start Information given

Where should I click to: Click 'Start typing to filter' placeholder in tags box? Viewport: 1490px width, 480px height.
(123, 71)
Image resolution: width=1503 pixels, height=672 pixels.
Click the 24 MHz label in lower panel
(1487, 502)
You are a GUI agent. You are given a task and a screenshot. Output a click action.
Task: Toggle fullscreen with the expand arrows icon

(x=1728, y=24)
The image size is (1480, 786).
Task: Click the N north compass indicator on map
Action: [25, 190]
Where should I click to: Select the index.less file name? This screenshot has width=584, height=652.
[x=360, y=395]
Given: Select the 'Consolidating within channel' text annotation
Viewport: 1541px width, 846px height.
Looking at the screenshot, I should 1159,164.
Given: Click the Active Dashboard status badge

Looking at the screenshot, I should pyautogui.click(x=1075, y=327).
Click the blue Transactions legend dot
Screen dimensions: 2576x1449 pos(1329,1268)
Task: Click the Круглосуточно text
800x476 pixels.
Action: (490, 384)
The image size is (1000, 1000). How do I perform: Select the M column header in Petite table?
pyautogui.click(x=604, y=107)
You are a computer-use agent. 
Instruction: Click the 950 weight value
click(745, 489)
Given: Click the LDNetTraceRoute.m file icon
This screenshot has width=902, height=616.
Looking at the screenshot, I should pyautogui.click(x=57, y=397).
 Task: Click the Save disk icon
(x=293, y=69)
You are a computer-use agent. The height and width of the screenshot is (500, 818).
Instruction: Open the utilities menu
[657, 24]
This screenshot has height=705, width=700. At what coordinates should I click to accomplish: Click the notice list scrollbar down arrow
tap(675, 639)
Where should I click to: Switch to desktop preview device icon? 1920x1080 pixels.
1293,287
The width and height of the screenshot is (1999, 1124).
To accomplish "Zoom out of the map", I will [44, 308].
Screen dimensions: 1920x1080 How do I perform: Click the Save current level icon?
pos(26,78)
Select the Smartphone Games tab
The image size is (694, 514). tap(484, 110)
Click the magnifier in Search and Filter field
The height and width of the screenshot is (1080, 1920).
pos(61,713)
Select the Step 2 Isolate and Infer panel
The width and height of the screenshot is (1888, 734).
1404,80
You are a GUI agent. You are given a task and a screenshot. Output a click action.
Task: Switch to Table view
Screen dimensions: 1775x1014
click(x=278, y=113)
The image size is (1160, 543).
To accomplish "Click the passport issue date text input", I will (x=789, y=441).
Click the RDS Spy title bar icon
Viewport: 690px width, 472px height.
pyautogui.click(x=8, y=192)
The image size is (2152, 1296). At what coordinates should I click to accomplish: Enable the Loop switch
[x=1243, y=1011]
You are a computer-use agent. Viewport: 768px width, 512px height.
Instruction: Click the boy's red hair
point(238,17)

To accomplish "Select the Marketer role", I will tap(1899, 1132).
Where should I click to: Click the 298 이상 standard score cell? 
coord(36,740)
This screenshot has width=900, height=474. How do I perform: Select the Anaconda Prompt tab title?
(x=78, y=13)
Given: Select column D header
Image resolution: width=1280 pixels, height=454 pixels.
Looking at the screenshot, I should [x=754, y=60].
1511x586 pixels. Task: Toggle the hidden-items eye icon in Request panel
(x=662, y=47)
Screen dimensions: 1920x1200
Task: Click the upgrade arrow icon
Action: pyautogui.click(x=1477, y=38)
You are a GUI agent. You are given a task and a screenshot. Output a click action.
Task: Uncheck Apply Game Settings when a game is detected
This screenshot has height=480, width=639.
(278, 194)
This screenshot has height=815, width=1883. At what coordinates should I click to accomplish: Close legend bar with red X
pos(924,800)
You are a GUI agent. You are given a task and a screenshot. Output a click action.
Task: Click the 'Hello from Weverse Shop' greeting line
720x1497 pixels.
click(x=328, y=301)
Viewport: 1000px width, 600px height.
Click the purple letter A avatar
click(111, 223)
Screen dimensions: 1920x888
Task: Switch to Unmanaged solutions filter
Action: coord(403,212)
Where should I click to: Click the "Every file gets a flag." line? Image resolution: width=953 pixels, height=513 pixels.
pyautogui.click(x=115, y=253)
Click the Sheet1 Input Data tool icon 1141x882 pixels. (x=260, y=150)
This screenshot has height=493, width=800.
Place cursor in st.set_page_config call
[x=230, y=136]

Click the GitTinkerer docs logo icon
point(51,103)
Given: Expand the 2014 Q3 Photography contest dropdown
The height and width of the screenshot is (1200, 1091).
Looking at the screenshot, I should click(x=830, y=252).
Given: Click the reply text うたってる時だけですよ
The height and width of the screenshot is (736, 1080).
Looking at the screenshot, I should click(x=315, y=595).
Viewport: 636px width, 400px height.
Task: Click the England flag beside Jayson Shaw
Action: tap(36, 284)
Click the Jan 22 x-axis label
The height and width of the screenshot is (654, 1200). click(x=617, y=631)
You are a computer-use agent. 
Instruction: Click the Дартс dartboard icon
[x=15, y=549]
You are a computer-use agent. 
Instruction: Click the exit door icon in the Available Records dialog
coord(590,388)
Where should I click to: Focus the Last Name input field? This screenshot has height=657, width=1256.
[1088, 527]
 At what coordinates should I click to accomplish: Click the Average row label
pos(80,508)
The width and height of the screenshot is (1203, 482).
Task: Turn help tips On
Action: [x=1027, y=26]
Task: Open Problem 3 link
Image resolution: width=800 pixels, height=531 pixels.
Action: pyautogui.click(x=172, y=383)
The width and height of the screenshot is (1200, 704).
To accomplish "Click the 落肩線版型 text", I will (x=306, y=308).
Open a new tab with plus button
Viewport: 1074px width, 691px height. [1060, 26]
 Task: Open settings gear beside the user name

end Information given

* **Exercise objective**:
Please reproduce the records word for word, beginning at the start of the records and continuing through the line that contains "[x=360, y=395]".

* **Task result**:
Where should I click to: Click 'Start typing to filter' placeholder in tags box? Viewport: 1490px width, 480px height.
(123, 71)
Image resolution: width=1503 pixels, height=672 pixels.
Click the 24 MHz label in lower panel
(1487, 502)
You are a GUI agent. You are given a task and a screenshot. Output a click action.
Task: Toggle fullscreen with the expand arrows icon

(x=1728, y=24)
The image size is (1480, 786).
Task: Click the N north compass indicator on map
Action: [25, 190]
Where should I click to: Select the index.less file name? This screenshot has width=584, height=652.
[x=360, y=395]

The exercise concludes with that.